The name looks to be misspelled, but according to the Blu-ray Disc Association, the "e" from "Blue" was left out to find a unique name for a registered trademark. Blu-ray players uses a blue-violet laser to scan discs, or a blue ray. The name is a combination of the two main technological components.
Blu-ray discs aren't compressed the same way as CD or DVD discs, which means that Blu-ray discs can't be read by your CD or DVD player. It's the same way that your DVDs don't play in your CD player: the formats are incompatible. But as technology develops, it is usually backwards compatible. DVD player manufacturers didn't account for a new technology so they couldn't design DVD players to be Blu-ray ready. Blu-ray manufacturers, however, knew all about DVDs and built Blu-ray disc players that can also read older formats, like DVD and CD. As a bonus, Blu-ray players up-scan DVDs to simulate HD quality -- though true HD video is video that was recorded in HD.
The compatibility issue stems from pure technology differences.
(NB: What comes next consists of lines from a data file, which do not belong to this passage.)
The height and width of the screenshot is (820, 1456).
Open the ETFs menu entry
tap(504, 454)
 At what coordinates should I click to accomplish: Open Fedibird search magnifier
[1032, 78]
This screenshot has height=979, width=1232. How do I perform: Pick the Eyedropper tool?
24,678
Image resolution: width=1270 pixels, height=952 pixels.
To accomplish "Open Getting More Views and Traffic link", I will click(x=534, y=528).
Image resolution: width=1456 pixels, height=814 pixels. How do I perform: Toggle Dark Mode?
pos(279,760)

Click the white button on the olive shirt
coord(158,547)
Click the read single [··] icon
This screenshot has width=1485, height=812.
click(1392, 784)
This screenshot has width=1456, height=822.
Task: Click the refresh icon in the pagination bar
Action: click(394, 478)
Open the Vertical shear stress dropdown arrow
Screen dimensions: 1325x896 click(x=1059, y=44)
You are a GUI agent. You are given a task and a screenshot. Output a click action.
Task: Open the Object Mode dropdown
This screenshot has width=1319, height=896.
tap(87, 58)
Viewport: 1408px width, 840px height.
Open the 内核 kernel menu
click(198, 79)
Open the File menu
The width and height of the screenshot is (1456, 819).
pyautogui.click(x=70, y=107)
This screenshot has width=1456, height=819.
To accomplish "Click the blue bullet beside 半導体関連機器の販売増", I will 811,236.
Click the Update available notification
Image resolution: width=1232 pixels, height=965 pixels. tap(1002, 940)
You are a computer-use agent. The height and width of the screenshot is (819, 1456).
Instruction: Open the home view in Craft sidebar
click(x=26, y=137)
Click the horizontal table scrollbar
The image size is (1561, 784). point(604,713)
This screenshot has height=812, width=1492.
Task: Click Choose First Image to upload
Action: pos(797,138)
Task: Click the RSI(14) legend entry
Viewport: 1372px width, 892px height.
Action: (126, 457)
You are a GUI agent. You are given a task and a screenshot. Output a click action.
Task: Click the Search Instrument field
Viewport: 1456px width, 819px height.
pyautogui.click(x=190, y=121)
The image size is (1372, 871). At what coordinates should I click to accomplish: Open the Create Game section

DVD players use red laser technology to scan for video and audio information on the disc; Blu-ray disc players use a blue laser to scan Blu-ray discs and DVDs, but the red laser in a DVD player can't read the information from a Blu-ray disc.
Video of the Day
If you're sitting down to watch movies on an old, standard definition TV set, you will never see the difference between a Blu-ray disc and a DVD, even if you have a DVD player. On a 1080p HDTV and with a powerful sound system, the Blu-ray difference is clear almost immediately. But for something to appear HD on a Blu-ray, it needs to be filmed in HD or restored from film into HD.
The Blu-ray Disc Association has plans for a dual-format disc that contains DVD and Blu-ray data tracks, according to Blu-ray.com. These discs will play in DVD and Blu-ray disc players, but only using the proper format – so you still won't be able to put a Blu-ray disc into your DVD player and watch a movie in HD.